"It is necessary that academic men, those in the colleges and universities, take some action in regards to the 34 men who are now languishing in prison for merely speaking their mind during and following the war," said Professor Harry F. Ward g. '98 of the Union Theological Seminary in New York City in an interview recently after his address at the old South Church on "The Future of Private Property".
"Labor has done all it can," he continued," to free these men who are suffering a prison term because of using their right of freedom of speech, a principle which every college or academic man maintains to be sound. These men have been placed in prison during and following the war under the Espionage Act of Congress and are doomed to serve five to twenty-year terms unless some power greater than that now exerted takes hold.
"These men were usually thrown into Leavenworth penitentiary without trial by jury, usually on the basis of the sedition laws alone and often because the man was simply a member of the International Workers of the World organization. Senator George W. Pepper of Pennsylvania, who is certainly no radical on the subject and who has investigated the several causes for these men be placed under arrest, has stated that he could find no legal justification of their apprehension by the law.
"I am personally acquainted with a man who was working in a war production plan in New England and who, for certain remarks he made, was indicted. He went to his employer, stated that he had better get his time card and await arrest, and he found that his employer refused to relinquish his services until the moment of his arrest.
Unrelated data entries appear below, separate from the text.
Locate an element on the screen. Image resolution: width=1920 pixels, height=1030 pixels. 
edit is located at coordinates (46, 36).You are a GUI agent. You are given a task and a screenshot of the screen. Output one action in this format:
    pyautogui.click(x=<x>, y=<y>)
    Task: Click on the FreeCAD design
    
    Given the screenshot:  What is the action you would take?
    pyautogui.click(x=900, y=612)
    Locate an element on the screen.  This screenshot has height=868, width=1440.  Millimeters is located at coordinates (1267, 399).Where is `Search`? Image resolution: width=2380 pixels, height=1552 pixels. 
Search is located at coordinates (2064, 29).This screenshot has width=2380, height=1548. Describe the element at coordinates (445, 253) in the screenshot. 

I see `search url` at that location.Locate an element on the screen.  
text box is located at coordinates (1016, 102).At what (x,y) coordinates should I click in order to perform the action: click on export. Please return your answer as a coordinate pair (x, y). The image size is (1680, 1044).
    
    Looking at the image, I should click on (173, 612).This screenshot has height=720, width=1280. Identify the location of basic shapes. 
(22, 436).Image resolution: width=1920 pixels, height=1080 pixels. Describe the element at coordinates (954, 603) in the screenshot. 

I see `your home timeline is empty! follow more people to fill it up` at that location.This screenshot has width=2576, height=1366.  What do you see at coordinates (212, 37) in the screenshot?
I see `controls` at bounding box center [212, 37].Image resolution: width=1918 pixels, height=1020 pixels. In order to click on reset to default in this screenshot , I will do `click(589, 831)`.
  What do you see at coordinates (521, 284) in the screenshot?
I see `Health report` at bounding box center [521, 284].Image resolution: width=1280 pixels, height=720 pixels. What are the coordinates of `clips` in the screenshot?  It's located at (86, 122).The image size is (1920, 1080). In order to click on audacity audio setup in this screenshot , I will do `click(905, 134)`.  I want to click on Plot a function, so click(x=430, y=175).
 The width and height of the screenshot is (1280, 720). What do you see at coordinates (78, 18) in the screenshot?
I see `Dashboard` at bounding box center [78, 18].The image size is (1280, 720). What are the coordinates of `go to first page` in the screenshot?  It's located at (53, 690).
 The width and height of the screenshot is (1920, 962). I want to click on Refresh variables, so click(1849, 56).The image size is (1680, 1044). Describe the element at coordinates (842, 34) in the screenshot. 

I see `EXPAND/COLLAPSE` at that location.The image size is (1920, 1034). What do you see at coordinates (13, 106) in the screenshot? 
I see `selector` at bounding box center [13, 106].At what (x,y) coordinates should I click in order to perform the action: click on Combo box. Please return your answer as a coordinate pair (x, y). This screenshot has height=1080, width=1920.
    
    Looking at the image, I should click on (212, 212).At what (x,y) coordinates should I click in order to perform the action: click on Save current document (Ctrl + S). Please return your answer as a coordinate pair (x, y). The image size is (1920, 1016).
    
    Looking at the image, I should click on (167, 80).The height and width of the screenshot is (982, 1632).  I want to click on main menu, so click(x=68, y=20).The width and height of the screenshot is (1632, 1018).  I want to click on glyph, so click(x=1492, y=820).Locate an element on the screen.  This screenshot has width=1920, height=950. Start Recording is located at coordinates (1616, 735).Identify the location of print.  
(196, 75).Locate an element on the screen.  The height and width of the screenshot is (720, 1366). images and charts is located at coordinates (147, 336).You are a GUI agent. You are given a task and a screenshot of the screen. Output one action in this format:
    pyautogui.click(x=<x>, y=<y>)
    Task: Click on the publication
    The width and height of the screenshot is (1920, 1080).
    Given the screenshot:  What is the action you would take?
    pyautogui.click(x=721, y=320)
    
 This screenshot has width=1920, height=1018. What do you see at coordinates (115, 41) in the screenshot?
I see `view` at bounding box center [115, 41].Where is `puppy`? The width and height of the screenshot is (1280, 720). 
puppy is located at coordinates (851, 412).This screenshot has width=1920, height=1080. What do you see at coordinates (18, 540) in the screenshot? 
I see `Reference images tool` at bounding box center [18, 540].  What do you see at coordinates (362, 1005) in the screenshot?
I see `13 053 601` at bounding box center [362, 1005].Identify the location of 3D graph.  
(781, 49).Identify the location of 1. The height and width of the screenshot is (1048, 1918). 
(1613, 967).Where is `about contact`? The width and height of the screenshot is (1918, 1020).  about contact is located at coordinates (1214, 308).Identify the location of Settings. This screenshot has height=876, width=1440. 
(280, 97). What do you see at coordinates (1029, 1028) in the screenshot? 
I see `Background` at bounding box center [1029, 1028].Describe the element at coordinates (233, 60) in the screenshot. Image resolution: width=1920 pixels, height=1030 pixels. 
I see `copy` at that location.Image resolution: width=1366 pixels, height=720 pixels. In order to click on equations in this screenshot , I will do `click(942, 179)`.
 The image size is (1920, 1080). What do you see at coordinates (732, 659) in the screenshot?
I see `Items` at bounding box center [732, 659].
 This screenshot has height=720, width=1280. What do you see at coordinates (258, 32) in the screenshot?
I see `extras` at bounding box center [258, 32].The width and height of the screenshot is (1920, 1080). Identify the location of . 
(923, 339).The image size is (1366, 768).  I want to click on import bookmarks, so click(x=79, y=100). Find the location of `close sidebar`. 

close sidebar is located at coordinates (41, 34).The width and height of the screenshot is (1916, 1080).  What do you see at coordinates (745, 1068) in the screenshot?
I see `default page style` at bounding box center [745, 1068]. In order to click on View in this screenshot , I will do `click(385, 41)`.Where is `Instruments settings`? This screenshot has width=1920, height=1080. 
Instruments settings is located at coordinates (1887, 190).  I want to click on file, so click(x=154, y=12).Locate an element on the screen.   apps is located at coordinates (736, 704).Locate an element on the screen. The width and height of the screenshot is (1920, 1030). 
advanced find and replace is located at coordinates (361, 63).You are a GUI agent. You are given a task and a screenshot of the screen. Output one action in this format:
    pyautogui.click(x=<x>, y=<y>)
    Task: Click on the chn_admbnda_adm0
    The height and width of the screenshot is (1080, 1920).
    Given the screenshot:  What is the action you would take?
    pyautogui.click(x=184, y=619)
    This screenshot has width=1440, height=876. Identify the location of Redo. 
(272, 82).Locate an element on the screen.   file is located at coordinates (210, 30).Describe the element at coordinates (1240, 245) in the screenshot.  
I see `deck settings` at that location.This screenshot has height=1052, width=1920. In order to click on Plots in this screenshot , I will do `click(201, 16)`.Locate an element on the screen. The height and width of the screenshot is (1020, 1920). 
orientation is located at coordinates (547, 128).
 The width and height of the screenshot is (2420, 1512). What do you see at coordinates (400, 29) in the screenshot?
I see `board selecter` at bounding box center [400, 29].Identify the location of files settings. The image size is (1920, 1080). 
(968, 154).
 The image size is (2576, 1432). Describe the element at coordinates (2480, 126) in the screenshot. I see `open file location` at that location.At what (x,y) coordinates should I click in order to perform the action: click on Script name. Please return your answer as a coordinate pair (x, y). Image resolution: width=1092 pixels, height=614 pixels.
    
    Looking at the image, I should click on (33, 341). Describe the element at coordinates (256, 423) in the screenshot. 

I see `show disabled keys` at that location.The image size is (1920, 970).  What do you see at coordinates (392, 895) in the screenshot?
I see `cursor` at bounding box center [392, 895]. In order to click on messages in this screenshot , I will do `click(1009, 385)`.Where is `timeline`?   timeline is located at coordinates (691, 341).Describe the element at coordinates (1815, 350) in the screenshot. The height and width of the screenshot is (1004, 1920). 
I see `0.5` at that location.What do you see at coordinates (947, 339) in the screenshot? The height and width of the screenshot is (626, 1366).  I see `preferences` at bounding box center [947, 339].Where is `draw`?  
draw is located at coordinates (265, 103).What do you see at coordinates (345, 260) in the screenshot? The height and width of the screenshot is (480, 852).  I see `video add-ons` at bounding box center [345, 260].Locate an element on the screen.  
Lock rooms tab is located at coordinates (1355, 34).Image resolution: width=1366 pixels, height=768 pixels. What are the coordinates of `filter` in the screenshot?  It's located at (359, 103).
"Of the 34 men now serving terms, all of these could have obtained their freedom under a post war act of President Harding, but inasmuch as this act required that each man acknowledge the guilt of what he had said or done, each preferred to stand by his principles and serve his term.
"The point I am trying to emphasize is that, since the war, the United States has developed through legislation the machinery which prevents free speech. Much of the danger to free speech has been removed by a repeal of the Espion-age Act, but the power of the postmaster general to censor what passes through the mails is still great and is used freely.
"What Congress will not do, the states have done in their anarchy laws, which penalize free expression. The laws are further re-enforced by the injunction, which in the state of California is sufficient to throw a member of the I. W. W. organization into jail without any defense whatever.
"The time has come when the academic man must exert his influence to put an end to the repression of those things which he believes in, and for which many men suffer."